* **What you should do**
Restate every record exactly, with nothing skipped.

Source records
______
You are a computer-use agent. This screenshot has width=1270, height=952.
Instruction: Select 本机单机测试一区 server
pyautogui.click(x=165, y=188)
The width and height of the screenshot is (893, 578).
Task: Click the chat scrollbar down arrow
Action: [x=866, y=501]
______
* **Task response**
You are a computer-use agent. This screenshot has width=1270, height=952.
Instruction: Select 本机单机测试一区 server
pyautogui.click(x=165, y=188)
The width and height of the screenshot is (893, 578).
Task: Click the chat scrollbar down arrow
Action: [x=866, y=501]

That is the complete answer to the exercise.